Tarihi gelişimi itibariyle ulus-inşasında dini verimli
bir araç görüp, dine vurgu yapan toplumlar da vardır. Malezya bunların başında
gelmektedir. Zira Malaylar tarihi geçmişleri çok eskiye gitmediği için
toplumsal psikolojinin köken, ait olma ve bağlanma ihtiyacını İslam dini
üzerinden tatmin edebilmektedirler. Malezya
yarımadasında en eski Malay politik oluşumu olan Malaka Sultanlığı’nın kuruluşu
16.yy.ın başlarına gidebilmektedir. Oysa İslami sosyal ve kültürel geçmiş
bundan bin yıl daha eskiye götürülebilmektedir.
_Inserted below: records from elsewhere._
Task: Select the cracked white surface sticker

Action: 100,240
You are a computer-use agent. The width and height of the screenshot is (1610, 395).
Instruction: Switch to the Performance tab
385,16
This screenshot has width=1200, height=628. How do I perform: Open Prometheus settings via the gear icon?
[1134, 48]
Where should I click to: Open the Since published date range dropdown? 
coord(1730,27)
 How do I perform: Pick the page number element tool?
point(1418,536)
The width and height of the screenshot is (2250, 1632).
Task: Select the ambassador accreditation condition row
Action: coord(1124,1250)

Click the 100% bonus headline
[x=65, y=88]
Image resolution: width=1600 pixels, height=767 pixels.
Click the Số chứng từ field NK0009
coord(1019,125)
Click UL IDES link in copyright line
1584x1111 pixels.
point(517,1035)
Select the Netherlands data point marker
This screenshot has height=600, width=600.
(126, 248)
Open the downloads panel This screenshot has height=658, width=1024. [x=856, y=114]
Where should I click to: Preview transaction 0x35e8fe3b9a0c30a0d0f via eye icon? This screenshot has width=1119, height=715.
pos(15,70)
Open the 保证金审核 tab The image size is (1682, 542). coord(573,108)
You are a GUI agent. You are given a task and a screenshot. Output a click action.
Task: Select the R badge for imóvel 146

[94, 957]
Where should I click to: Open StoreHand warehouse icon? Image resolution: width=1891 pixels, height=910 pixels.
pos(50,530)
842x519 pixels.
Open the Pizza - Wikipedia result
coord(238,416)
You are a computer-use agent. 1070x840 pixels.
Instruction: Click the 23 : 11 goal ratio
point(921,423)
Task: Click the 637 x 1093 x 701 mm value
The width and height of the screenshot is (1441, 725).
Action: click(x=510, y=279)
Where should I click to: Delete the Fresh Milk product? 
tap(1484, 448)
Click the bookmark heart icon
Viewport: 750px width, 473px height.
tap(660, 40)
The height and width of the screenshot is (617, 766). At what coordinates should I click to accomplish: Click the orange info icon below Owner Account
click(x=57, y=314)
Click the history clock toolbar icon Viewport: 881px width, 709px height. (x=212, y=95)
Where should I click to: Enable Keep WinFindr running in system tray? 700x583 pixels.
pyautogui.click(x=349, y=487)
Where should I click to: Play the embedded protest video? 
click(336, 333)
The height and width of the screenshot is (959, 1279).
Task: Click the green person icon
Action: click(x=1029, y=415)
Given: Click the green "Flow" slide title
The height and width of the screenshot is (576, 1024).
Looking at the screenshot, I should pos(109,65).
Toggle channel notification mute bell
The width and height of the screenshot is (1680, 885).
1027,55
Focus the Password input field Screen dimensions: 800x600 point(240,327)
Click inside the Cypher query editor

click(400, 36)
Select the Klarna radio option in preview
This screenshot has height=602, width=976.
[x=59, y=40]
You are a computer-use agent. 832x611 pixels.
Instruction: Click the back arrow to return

Benzer bir şekilde ulus-inşası
için milli felaketleri kullanışlı birer araç olarak gören ülkeler de vardır.
İsrail ve Ukrayna bunlardan sadece ikisidir. İsrail için Holokost ve Ukrayna
için 1930’larda yaşanan kıtlık ve toplu ölümlere işaretle Holodomor hadisesi
çağdaş Ukrayna için ulus-inşasının en etkili unsurlarından birini temsil
etmektedir.
Bu çalışmada sırasıyla Amerika Birleşik Devletleri,
İngiltere, Almanya, Fransa, İspanya, Rusya, Çin, İran, Nijerya, Lübnan,
Ukrayna, Makedonya ve Irak’tan oluşan 13 ülkenin ulus inşa süreci
incelenmiştir. Görüldüğü üzere seçilen
örnekler büyük ve öncü ülkeler ve Türkiye’yi çevreleyen örneklerdir.
Kitap bölümlerini hazırlayan yazarların her biri yazdığı
ülke çerçevesinde tez yazmış, makale ve kitap yayımlamış uzman bilim
insanlarıdırlar. Eserin ortaya çıkmasında en büyük katkı kendilerine aittir. Bu
vesileyle hepsine tek tek teşekkür ederim. Ellerine ve emeklerine sağlık. Aynı
şekilde Nobel Yayınları bu eseri basmayı Kabul ederek bizleri çalışmaya teşvik
ettiler. Nihayet eserin baskıya hazırlanması sürecinde büyük bir emek ve özveri
ortaya koydular. Emeği geçen ve katkısı olan bütün çalışanlara ve yetkililere
teşekkür ederim.
Bu eser ülkemizde bu konuyu işleyen ilk çalışmadır.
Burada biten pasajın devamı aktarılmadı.